-- Opening Marker --
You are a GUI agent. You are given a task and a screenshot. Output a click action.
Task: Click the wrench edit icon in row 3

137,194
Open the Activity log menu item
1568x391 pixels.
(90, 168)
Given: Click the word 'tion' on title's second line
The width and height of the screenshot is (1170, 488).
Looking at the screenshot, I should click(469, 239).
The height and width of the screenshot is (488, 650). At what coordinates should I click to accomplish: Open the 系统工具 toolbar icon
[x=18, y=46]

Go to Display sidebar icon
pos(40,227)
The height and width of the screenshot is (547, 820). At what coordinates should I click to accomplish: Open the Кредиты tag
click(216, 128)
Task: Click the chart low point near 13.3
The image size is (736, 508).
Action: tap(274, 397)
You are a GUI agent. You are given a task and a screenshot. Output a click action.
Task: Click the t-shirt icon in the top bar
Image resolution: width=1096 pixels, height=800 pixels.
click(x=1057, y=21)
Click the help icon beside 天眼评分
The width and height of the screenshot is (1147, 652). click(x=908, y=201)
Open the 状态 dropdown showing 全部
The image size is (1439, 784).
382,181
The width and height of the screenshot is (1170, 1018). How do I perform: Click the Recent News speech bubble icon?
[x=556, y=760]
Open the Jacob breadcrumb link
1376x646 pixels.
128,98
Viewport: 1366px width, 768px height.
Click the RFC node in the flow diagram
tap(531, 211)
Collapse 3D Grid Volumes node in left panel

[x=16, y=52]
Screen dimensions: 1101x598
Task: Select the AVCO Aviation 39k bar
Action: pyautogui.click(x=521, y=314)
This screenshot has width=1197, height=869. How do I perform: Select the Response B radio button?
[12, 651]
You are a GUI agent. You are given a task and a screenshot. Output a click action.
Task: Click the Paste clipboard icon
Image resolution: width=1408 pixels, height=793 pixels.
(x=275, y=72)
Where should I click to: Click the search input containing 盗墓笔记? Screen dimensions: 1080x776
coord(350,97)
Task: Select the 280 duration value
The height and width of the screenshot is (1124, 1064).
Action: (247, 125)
-- Closing Marker --
> WHAT YOU WILL DO
From first line to last, transcribe the material exactly.

> EXERCISE RESULT
You are a GUI agent. You are given a task and a screenshot. Output a click action.
Task: Click the wrench edit icon in row 3

137,194
Open the Activity log menu item
1568x391 pixels.
(90, 168)
Given: Click the word 'tion' on title's second line
The width and height of the screenshot is (1170, 488).
Looking at the screenshot, I should click(469, 239).
The height and width of the screenshot is (488, 650). At what coordinates should I click to accomplish: Open the 系统工具 toolbar icon
[x=18, y=46]

Go to Display sidebar icon
pos(40,227)
The height and width of the screenshot is (547, 820). At what coordinates should I click to accomplish: Open the Кредиты tag
click(216, 128)
Task: Click the chart low point near 13.3
The image size is (736, 508).
Action: tap(274, 397)
You are a GUI agent. You are given a task and a screenshot. Output a click action.
Task: Click the t-shirt icon in the top bar
Image resolution: width=1096 pixels, height=800 pixels.
click(x=1057, y=21)
Click the help icon beside 天眼评分
The width and height of the screenshot is (1147, 652). click(x=908, y=201)
Open the 状态 dropdown showing 全部
The image size is (1439, 784).
382,181
The width and height of the screenshot is (1170, 1018). How do I perform: Click the Recent News speech bubble icon?
[x=556, y=760]
Open the Jacob breadcrumb link
1376x646 pixels.
128,98
Viewport: 1366px width, 768px height.
Click the RFC node in the flow diagram
tap(531, 211)
Collapse 3D Grid Volumes node in left panel

[x=16, y=52]
Screen dimensions: 1101x598
Task: Select the AVCO Aviation 39k bar
Action: pyautogui.click(x=521, y=314)
This screenshot has width=1197, height=869. How do I perform: Select the Response B radio button?
[12, 651]
You are a GUI agent. You are given a task and a screenshot. Output a click action.
Task: Click the Paste clipboard icon
Image resolution: width=1408 pixels, height=793 pixels.
(x=275, y=72)
Where should I click to: Click the search input containing 盗墓笔记? Screen dimensions: 1080x776
coord(350,97)
Task: Select the 280 duration value
The height and width of the screenshot is (1124, 1064).
Action: (247, 125)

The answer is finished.